- Data listing
***
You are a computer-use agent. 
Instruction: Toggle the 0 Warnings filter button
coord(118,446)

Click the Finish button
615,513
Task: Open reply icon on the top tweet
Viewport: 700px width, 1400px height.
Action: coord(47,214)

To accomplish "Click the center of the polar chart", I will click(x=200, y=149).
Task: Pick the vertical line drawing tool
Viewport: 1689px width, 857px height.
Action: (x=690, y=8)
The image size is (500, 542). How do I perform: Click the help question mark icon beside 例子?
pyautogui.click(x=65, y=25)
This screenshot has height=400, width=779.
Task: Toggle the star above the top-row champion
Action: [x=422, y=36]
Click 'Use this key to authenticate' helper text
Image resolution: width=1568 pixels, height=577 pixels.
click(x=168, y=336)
***
Look for the line with "Task: Pick the vertical line drawing tool" in the records above. Repeat it and each line after it exactly.

Task: Pick the vertical line drawing tool
Viewport: 1689px width, 857px height.
Action: (x=690, y=8)
The image size is (500, 542). How do I perform: Click the help question mark icon beside 例子?
pyautogui.click(x=65, y=25)
This screenshot has height=400, width=779.
Task: Toggle the star above the top-row champion
Action: [x=422, y=36]
Click 'Use this key to authenticate' helper text
Image resolution: width=1568 pixels, height=577 pixels.
click(x=168, y=336)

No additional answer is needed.